*Task goal:* Using the records below, quote only the span that opens with the line containing "Image resolution: width=1764, height=2100." and closes with the line containing "Link Partner (42, 1990)", exactly and inclusively.

═════ Task input

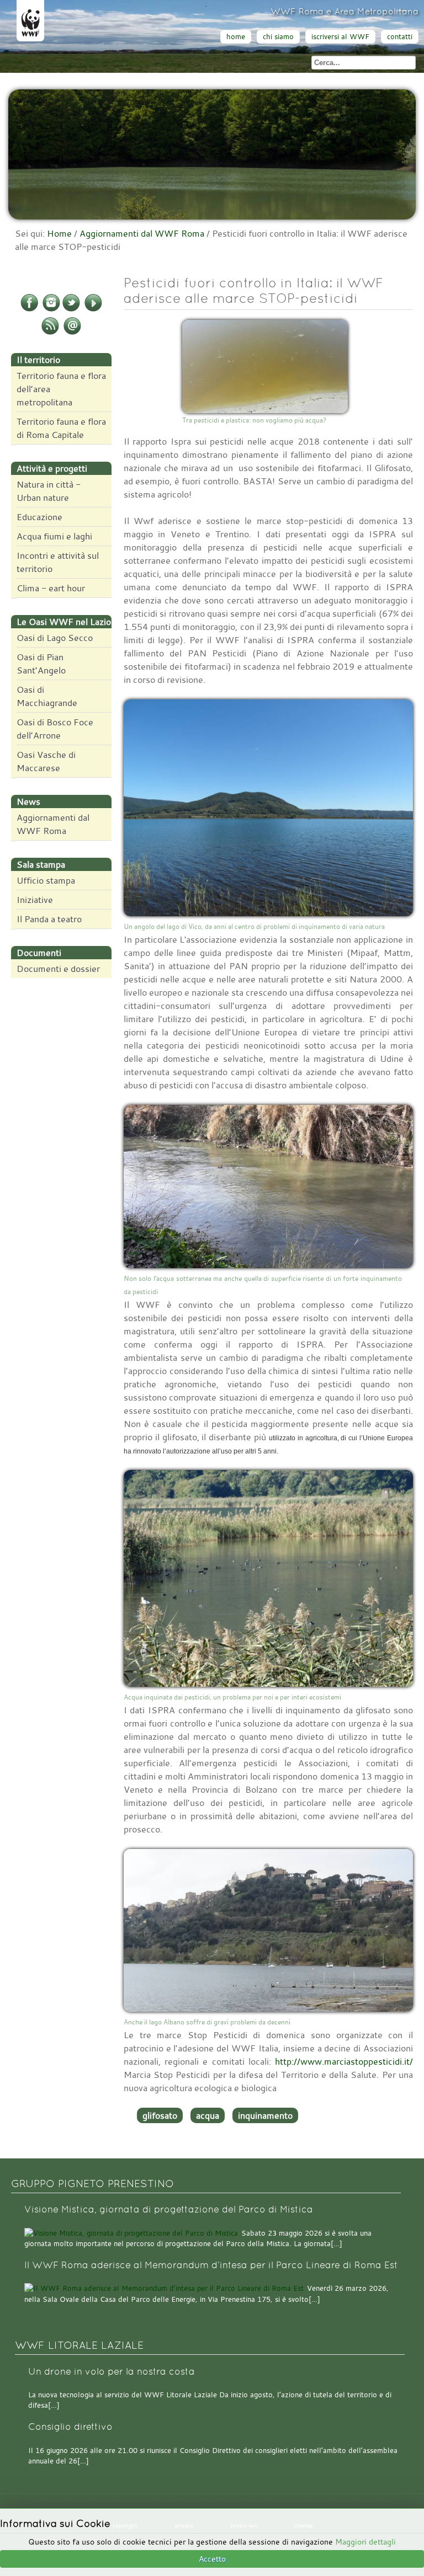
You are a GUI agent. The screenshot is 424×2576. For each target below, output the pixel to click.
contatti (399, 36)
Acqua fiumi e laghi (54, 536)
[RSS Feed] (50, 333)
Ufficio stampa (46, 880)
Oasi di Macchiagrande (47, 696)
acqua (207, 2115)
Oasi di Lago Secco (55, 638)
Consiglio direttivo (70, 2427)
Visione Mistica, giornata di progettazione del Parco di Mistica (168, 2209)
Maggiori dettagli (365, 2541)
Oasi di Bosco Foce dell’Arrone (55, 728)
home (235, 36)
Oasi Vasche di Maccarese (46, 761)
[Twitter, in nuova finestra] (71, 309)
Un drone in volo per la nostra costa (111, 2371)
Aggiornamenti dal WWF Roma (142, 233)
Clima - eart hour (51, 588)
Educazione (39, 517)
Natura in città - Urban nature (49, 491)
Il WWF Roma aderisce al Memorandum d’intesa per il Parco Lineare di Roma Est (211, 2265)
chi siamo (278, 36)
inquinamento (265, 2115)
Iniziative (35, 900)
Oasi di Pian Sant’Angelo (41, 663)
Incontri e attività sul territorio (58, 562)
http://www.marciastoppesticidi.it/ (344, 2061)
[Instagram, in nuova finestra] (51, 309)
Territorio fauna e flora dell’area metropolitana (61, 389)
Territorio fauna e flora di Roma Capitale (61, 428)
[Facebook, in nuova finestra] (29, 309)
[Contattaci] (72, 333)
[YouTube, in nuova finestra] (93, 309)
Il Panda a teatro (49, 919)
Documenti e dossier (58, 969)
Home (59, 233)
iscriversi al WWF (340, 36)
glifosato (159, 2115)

══════════
═════ Task input

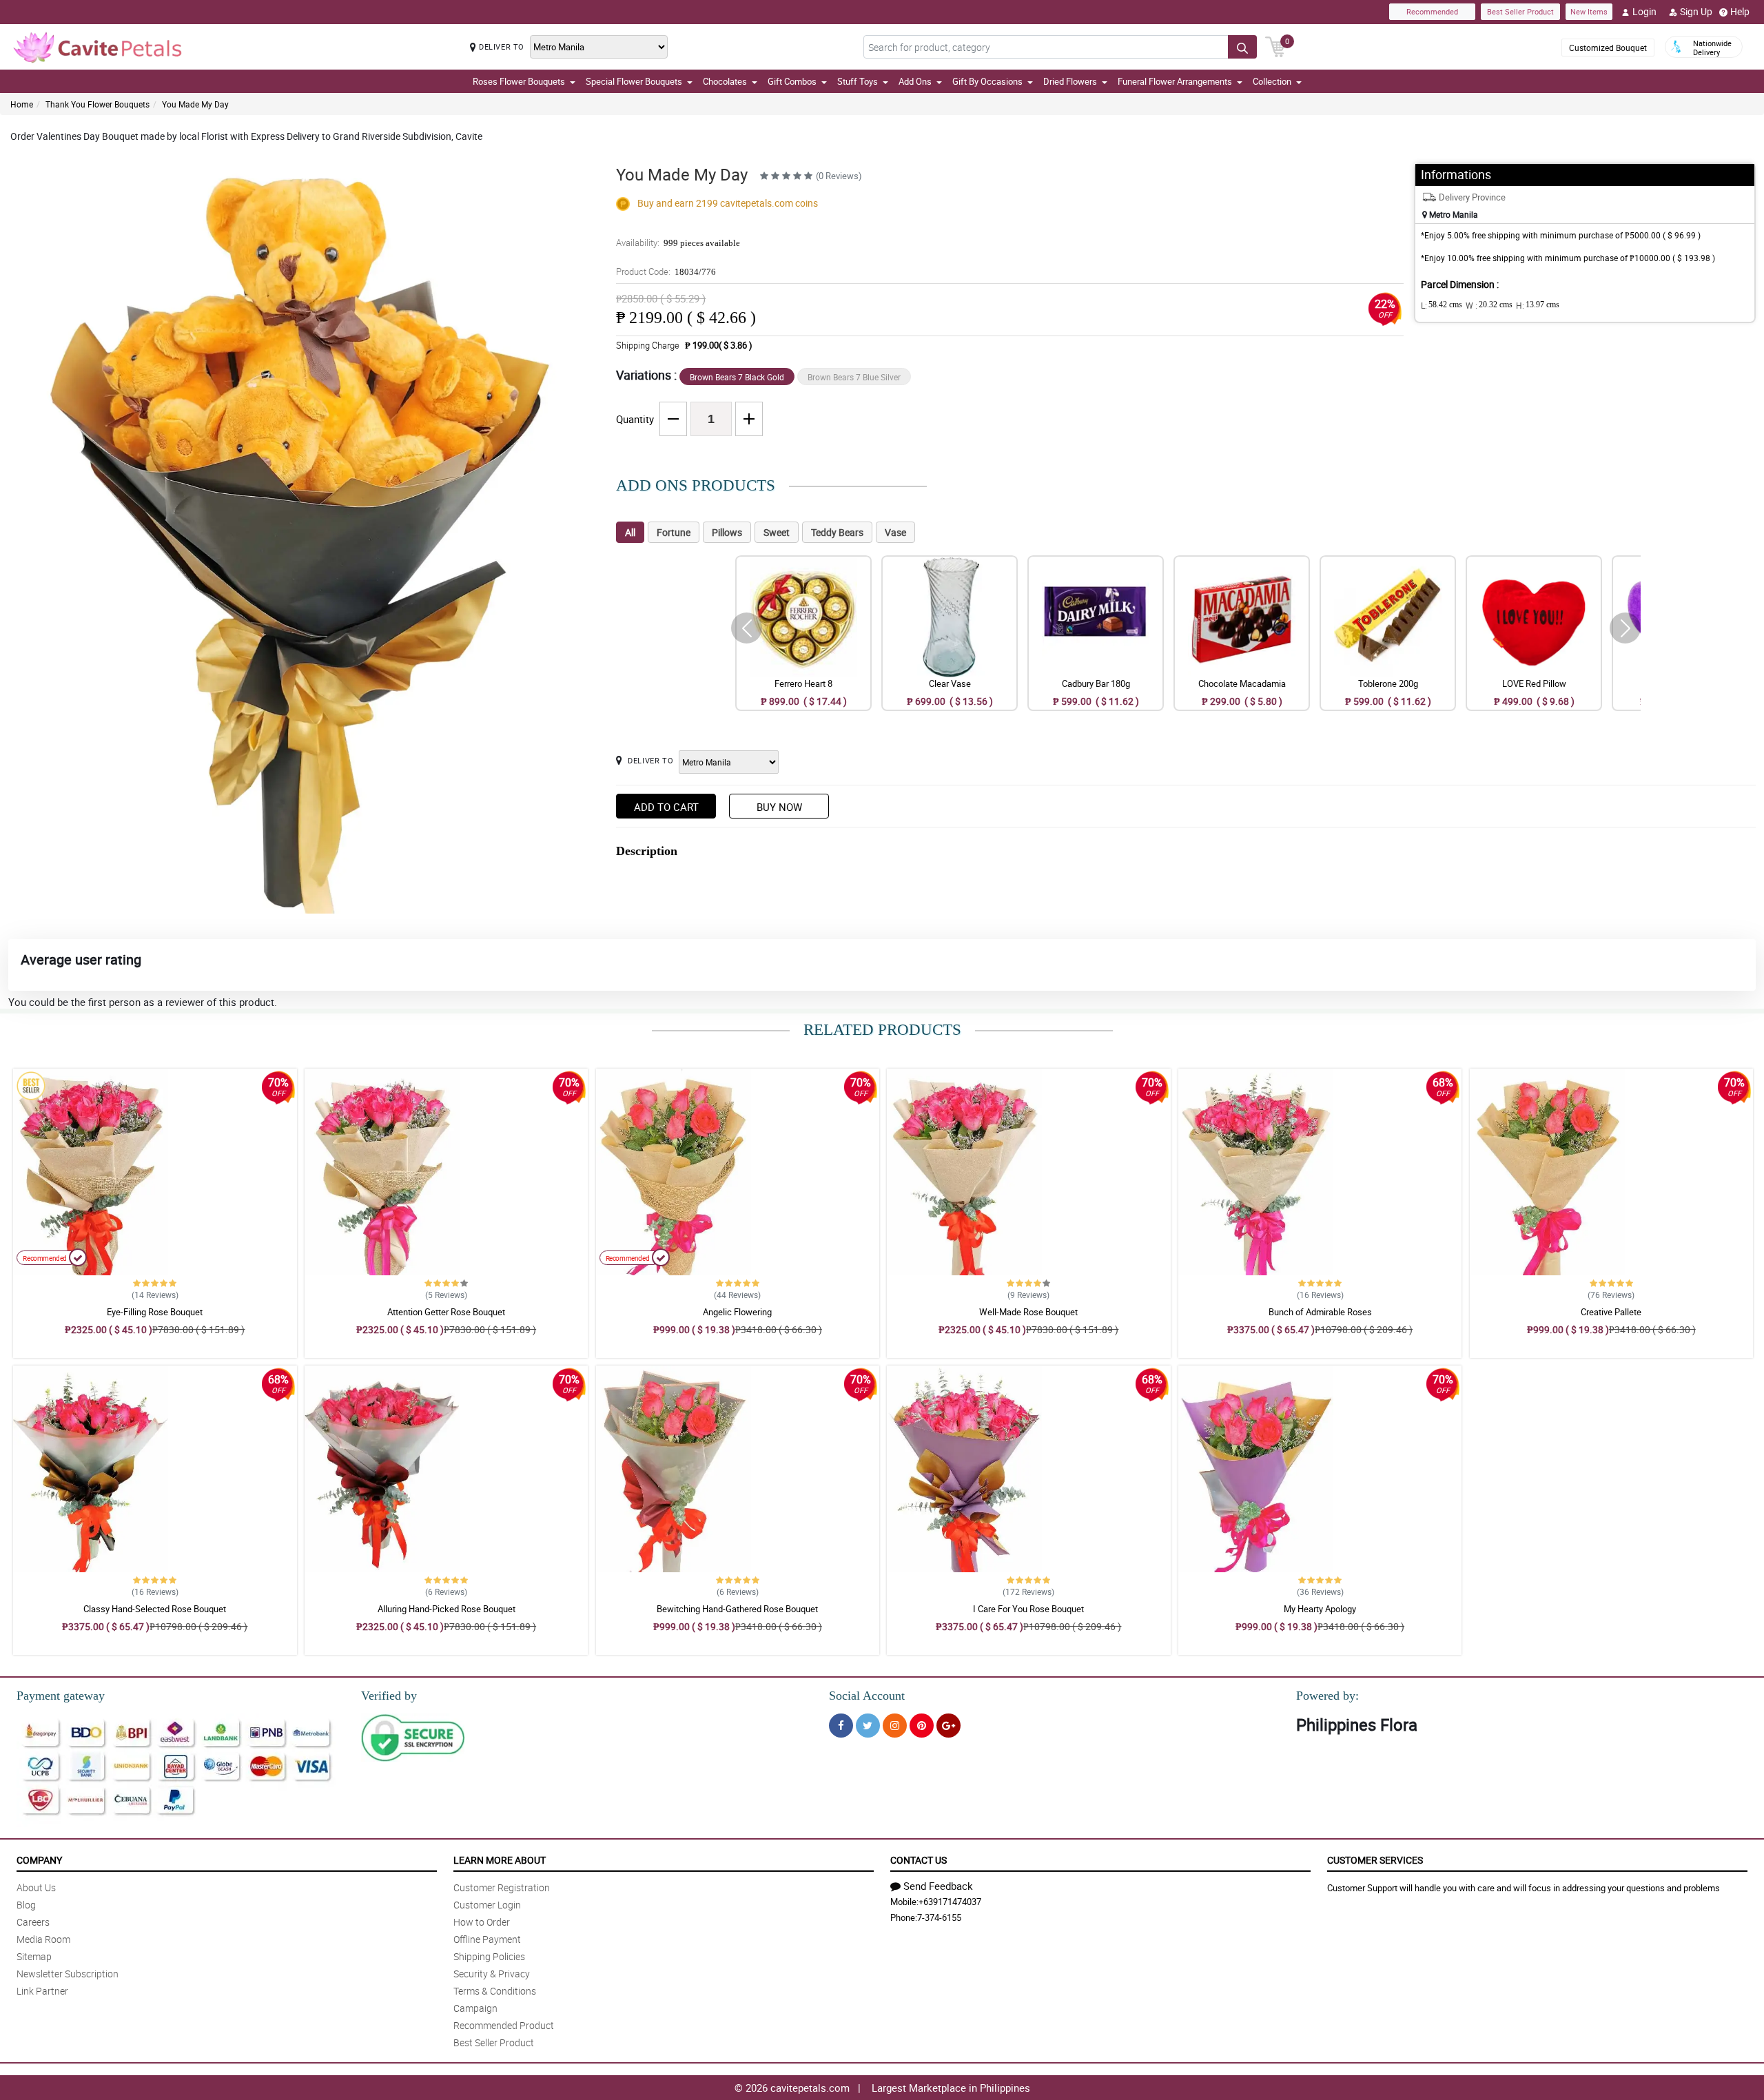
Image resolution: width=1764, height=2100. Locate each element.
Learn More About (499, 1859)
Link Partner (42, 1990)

══════════

*Reply:*
Image resolution: width=1764, height=2100. Locate each element.
Learn More About (499, 1859)
Link Partner (42, 1990)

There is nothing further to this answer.